UNESCO World Heritage Site
- Official name: Teatro Ventidio Basso
- Part of: The system of Italian-style condominio theatres of the 18th and 19th centuries in Central Italy
- Criteria: Cultural: iii
- Reference: 1762
- Inscription: 2026 (48th Session)

= Teatro Ventidio Basso =

The Ventidio Basso Theater is the communal theater, concert hall, and opera house in the city of Ascoli Piceno region of Marche, Italy. It is located on via del Trivio, in front main cloister of the church of San Francesco, near piazza del Popolo. The exterior was erected in neoclassical-style, with grand interiors.

==History==
Ascoli Piceno had a communal theater since 1579, located at the site of the palazzo Anzianale. In 1839, the then-existing Teatro Comunale di Legno closed for performances. In order to build a larger arena, a design was commissioned in 1827 from Ireneo Aleandri and construction pursued from 1840 to 1846, when it stopped due to lack of funds. However construction was then sponsored by the engineer Marco Massimi and the merchant Gabriele Gabrielli, and directed by the architect Giambattista Carducci.
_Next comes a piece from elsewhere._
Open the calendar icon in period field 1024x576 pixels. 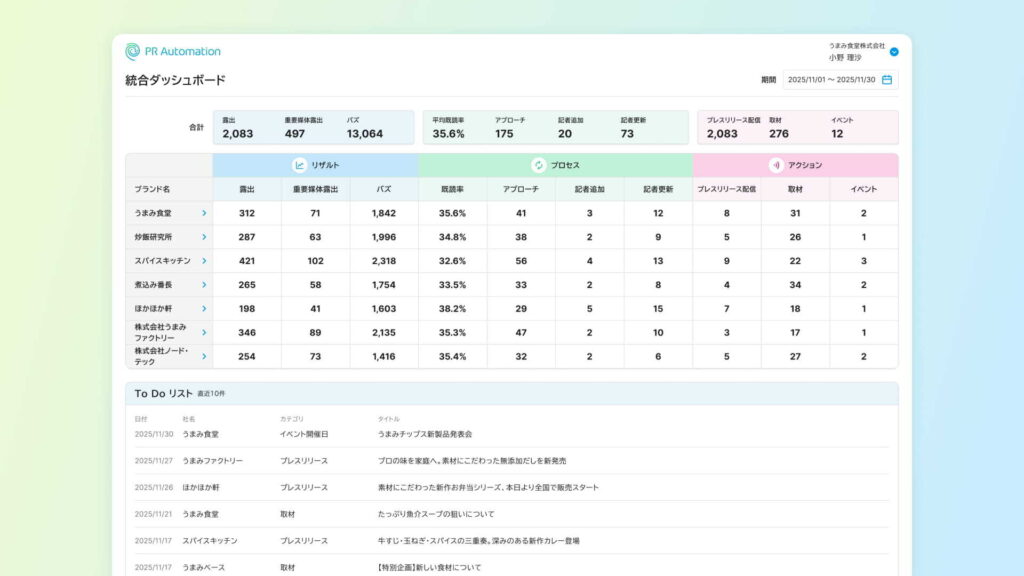[x=886, y=80]
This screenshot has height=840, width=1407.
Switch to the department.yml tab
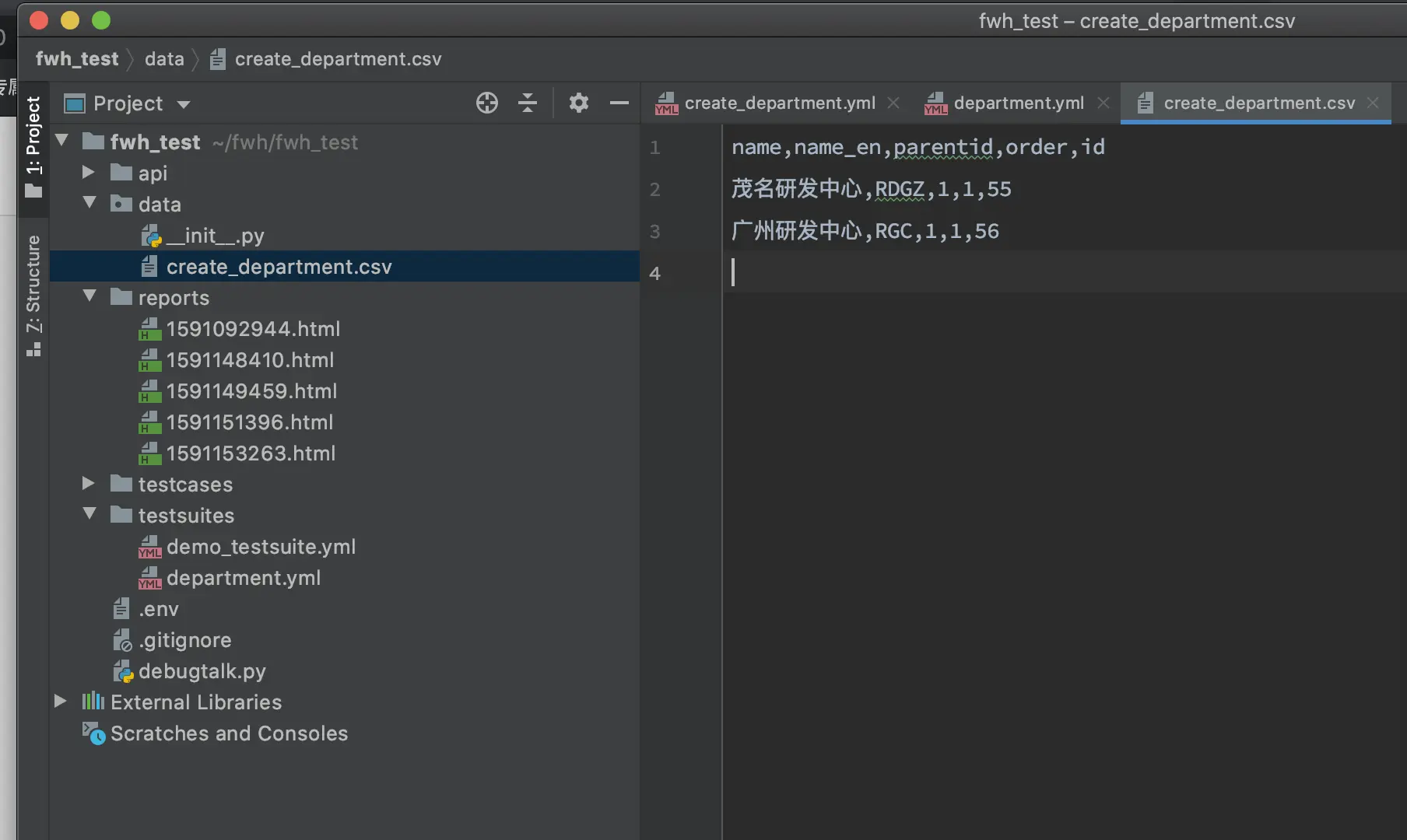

The facade is sober with an entrance through an ionic colonnade. The second floor has a temple front tympanum with pilasters. The atrium is decorated with stucco statues by Giorgio and Emidio Paci, depicting Apollo and Minerva, the muses of tragedy, comedy, music, and dance. The theater ceiling was decorated by Ferdinando Cicconi, with medallions depicting Donizetti, Rossini, Bellini, and Verdi. Cesare Recanatini painted for the Theater a curtain a Vedute of the Piazza del Popolo. Another sipario depicts the Triumph of Ventidio Basso for his Victory over the Parthians by Vincenzo Podesti (brother of Francesco). The theater has four rows of balconies with seating for over 800 spectators.

In 1846, the first performances were of the operas of Ernani and I Puritani, with the soprano Anna De la Grange, in leading roles. She is one of the busts in the atrium. Refurbishments over the years include electric lighting (1907) and cinema projector (1917). The theater was closed for restoration in 1979, to re-open only in 1994. Recently, the theater has hosted performances from the Rete Lirica delle Marche.

In July 2026, the condominio theatres of the 18th and 19th centuries in Central Italy (including Teatro Ventidio Basso) were designated by UNESCO as a World Heritage Site.

==Name==
The theater is named for Ventidio Basso, a prisoner during the Social Wars of the Roman Republic. He became a military and political leader for Julius Caesar and Marc Antony. Ventidio was honored with a triumph for a victory against the Parthians in 38-39 B.C.